Audio

Text-to-Speech

Step-by-step guide to authenticate, call the audio generation API, and save the returned TTS audio in your app.

This guide uses the universal audio endpoint at /v1/ula/generate-audio. First exchange your API key for a Bearer token, then send a JSON request withprovider,model,prompt, and optional voice settings.

How the Flow Works

  1. Create or copy your OneInfer API key.
  2. Call /v1/ula/oauth-authentication to get a Bearer token.
  3. POST JSON to /v1/ula/generate-audio with your TTS provider, model, text prompt, and voice options.
  4. Read the generated audio from data.audios[0] in the response.
  5. If the API returns base64 audio, decode and save it. If it returns a URL, fetch or play that URL directly.

Required Request Shape

json
{
  "provider": "sarvam",
  "model": "bulbul:v3",
  "prompt": "Welcome to OneInfer, your unified AI inference platform.",
  "voice_id": "shubh",
  "format": "mp3",
  "stream": false
}

Common fields:provider selects the TTS backend,model selects the voice model,prompt is the text to synthesize, and voice_id chooses a speaker when the model supports it.

Python End-to-End Example

python
import requests
import base64

BASE_URL = "https://api.oneinfer.ai"
API_KEY = "YOUR_API_KEY"

# Step 1: exchange API key for Bearer token
auth_response = requests.post(
    f"{BASE_URL}/v1/ula/oauth-authentication",
    params={"api_key": API_KEY},
    timeout=30,
)
auth_response.raise_for_status()
token = auth_response.json()["access_token"]

headers = {
    "Authorization": f"Bearer {token}",
    "Content-Type": "application/json",
}

# Step 2: send the TTS request
response = requests.post(
    f"{BASE_URL}/v1/ula/generate-audio",
    headers=headers,
    json={
        "provider": "sarvam",
        "model": "bulbul:v3",
        "prompt": "Welcome to OneInfer. This audio was generated through the unified API.",
        "voice_id": "shubh",
        "format": "mp3",
        "stream": False,
    },
    timeout=120,
)
response.raise_for_status()

payload = response.json()
audio = payload["data"]["audios"][0]

# Step 3: save the returned audio
if audio.get("base64_data"):
    with open("oneinfer-tts.mp3", "wb") as f:
        f.write(base64.b64decode(audio["base64_data"]))
    print("Saved audio to oneinfer-tts.mp3")
elif audio.get("url"):
    audio_bytes = requests.get(audio["url"], timeout=60)
    audio_bytes.raise_for_status()
    with open("oneinfer-tts.mp3", "wb") as f:
        f.write(audio_bytes.content)
    print("Downloaded audio to oneinfer-tts.mp3")
else:
    raise ValueError("No audio data returned by API")

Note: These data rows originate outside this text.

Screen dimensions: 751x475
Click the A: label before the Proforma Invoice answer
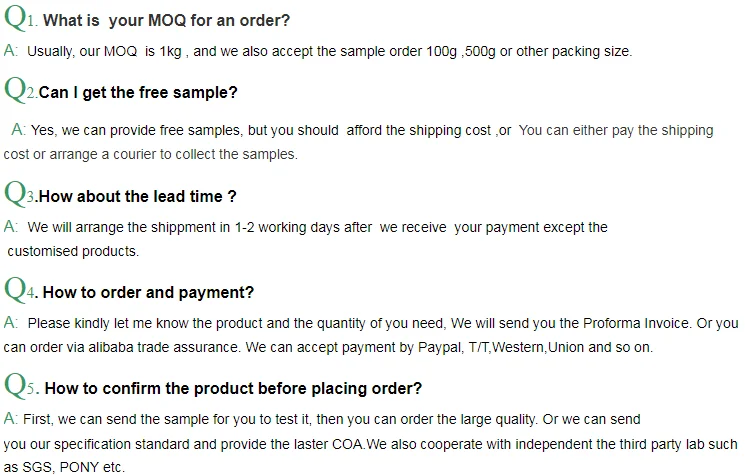point(11,323)
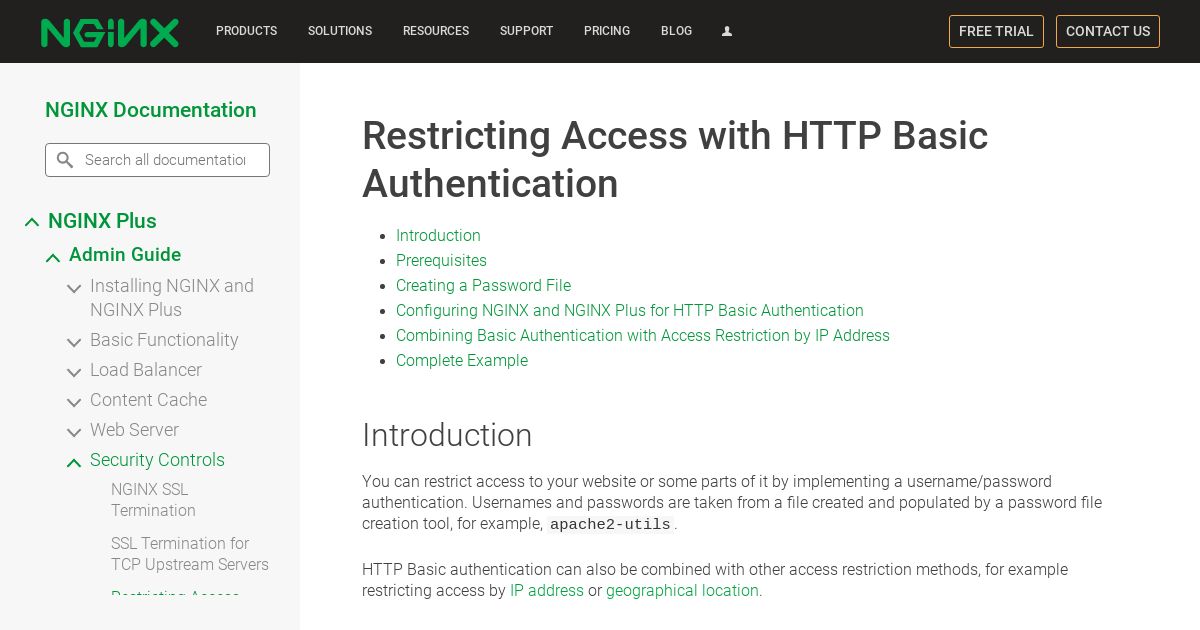Collapse the Admin Guide chevron
This screenshot has height=630, width=1200.
point(53,258)
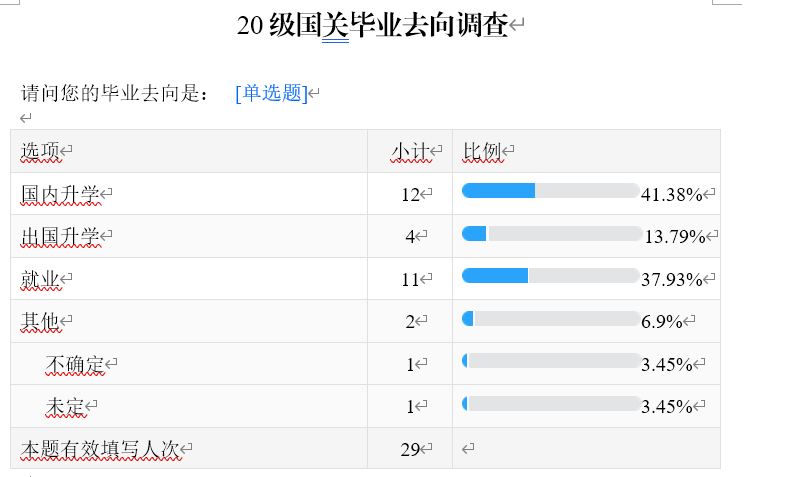Click the 13.79% progress bar
Viewport: 795px width, 477px height.
[552, 234]
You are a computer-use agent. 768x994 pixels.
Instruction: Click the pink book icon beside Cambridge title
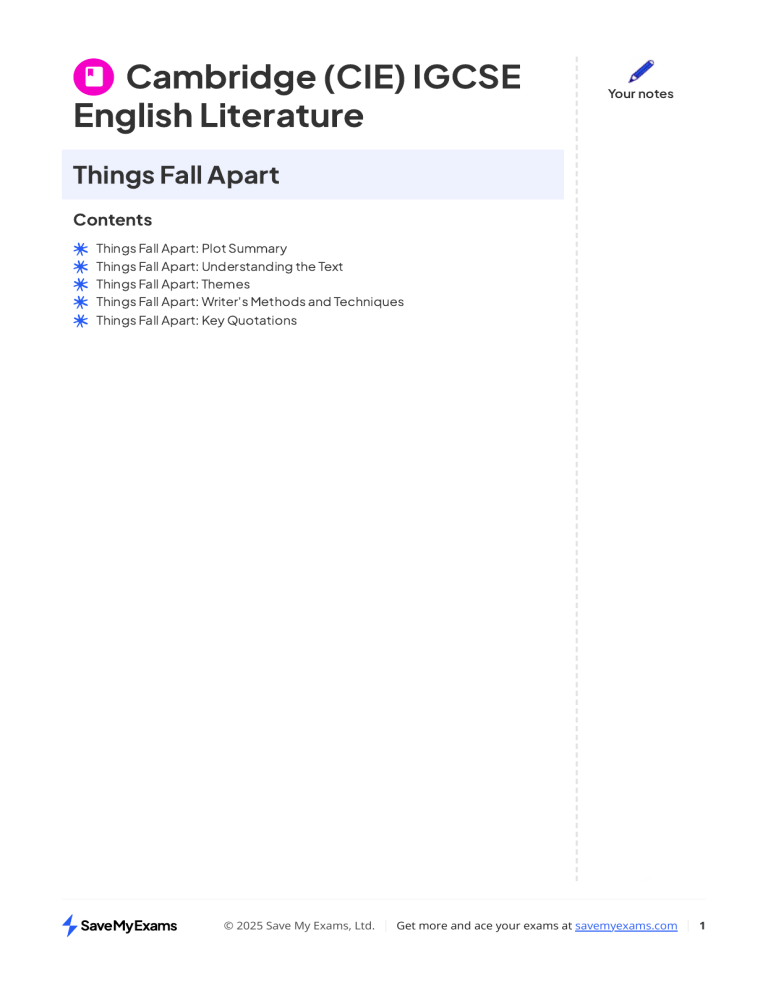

What the Response Looks Like

json
{
  "api_details": {
    "api_status": "success",
    "api_message": "API has returned response successfully."
  },
  "data": {
    "id": "aud_12345abcde",
    "provider": "sarvam",
    "model": "bulbul:v3",
    "audios": [
      {
        "url": "data:audio/mpeg;base64,...",
        "format": "mp3",
        "base64_data": "...",
        "mime_type": "audio/mpeg"
      }
    ]
  },
  "error": {}
}

In most clients, the value you care about is data.audios[0]. If base64_data is present, decode it and write it to a file. If url is present, use it directly in an audio player or download it.

Practical Tips

  • Use format: "mp3" unless you explicitly need another format.
  • Keep prompts reasonably short for better latency and easier playback handling.
  • If you need a valid voice_id, check Get Supported Voice for Audio Models first.
  • Use stream: true only when your client is ready to handle chunked audio bytes.
  • Always call response.raise_for_status() or check HTTP status codes before reading the body.